Only the lines from the one with "November 2024 (912, 1111)" to the end of the data below should be returned, each exactly as it stands.

Saved entries:
========================
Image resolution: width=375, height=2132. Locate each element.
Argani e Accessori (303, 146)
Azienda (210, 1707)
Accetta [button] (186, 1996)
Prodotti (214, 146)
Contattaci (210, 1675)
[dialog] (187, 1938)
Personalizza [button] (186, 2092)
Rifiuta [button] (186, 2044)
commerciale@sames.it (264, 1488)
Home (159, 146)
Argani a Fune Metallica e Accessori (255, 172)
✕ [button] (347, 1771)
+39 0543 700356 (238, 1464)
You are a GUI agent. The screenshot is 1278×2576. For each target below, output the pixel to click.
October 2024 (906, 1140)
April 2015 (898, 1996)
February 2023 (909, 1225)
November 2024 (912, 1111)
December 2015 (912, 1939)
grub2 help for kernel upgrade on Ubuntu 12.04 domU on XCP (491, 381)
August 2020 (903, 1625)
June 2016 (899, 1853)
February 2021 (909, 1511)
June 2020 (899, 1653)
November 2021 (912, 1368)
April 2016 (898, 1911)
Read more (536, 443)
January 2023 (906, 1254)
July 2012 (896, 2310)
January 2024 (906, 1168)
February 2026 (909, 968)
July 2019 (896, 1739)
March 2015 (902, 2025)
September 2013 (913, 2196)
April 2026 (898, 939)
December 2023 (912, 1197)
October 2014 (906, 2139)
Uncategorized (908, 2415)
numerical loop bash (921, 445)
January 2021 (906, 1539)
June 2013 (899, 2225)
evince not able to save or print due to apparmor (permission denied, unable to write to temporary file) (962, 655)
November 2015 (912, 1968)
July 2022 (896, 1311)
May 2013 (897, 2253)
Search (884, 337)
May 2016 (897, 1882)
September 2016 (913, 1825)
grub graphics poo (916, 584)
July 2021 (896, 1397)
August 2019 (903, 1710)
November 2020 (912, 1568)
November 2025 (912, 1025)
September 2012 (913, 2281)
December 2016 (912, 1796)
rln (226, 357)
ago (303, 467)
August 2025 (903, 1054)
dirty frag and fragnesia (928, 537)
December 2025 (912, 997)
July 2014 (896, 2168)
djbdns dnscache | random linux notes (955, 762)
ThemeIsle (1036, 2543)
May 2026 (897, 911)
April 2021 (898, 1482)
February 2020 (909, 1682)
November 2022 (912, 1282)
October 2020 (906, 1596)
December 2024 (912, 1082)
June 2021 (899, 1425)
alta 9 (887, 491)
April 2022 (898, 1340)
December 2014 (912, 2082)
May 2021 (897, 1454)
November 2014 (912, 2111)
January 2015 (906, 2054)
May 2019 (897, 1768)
========================
PROBLEM SOLUTION:
November 2024 (912, 1111)
December 2015 (912, 1939)
grub2 help for kernel upgrade on Ubuntu 12.04 domU on XCP (491, 381)
August 2020 (903, 1625)
June 2016 (899, 1853)
February 2021 (909, 1511)
June 2020 (899, 1653)
November 2021 (912, 1368)
April 2016 (898, 1911)
Read more (536, 443)
January 2023 (906, 1254)
July 2012 (896, 2310)
January 2024 (906, 1168)
February 2026 (909, 968)
July 2019 (896, 1739)
March 2015 (902, 2025)
September 2013 (913, 2196)
April 2026 (898, 939)
December 2023 (912, 1197)
October 2014 (906, 2139)
Uncategorized (908, 2415)
numerical loop bash (921, 445)
January 2021 (906, 1539)
June 2013 (899, 2225)
evince not able to save or print due to apparmor (permission denied, unable to write to temporary file) (962, 655)
November 2015 (912, 1968)
July 2022 (896, 1311)
May 2013 (897, 2253)
Search (884, 337)
May 2016 (897, 1882)
September 2016 (913, 1825)
grub graphics poo (916, 584)
July 2021 (896, 1397)
August 2019 (903, 1710)
November 2020 (912, 1568)
November 2025 (912, 1025)
September 2012 (913, 2281)
December 2016 (912, 1796)
rln (226, 357)
ago (303, 467)
August 2025 (903, 1054)
dirty frag and fragnesia (928, 537)
December 2025 (912, 997)
July 2014 (896, 2168)
djbdns dnscache | random linux notes (955, 762)
ThemeIsle (1036, 2543)
May 2026 (897, 911)
April 2021 (898, 1482)
February 2020 (909, 1682)
November 2022 (912, 1282)
October 2020 (906, 1596)
December 2024 (912, 1082)
June 2021 (899, 1425)
alta 9 (887, 491)
April 2022 (898, 1340)
December 2014 (912, 2082)
May 2021 (897, 1454)
November 2014 (912, 2111)
January 2015 (906, 2054)
May 2019 (897, 1768)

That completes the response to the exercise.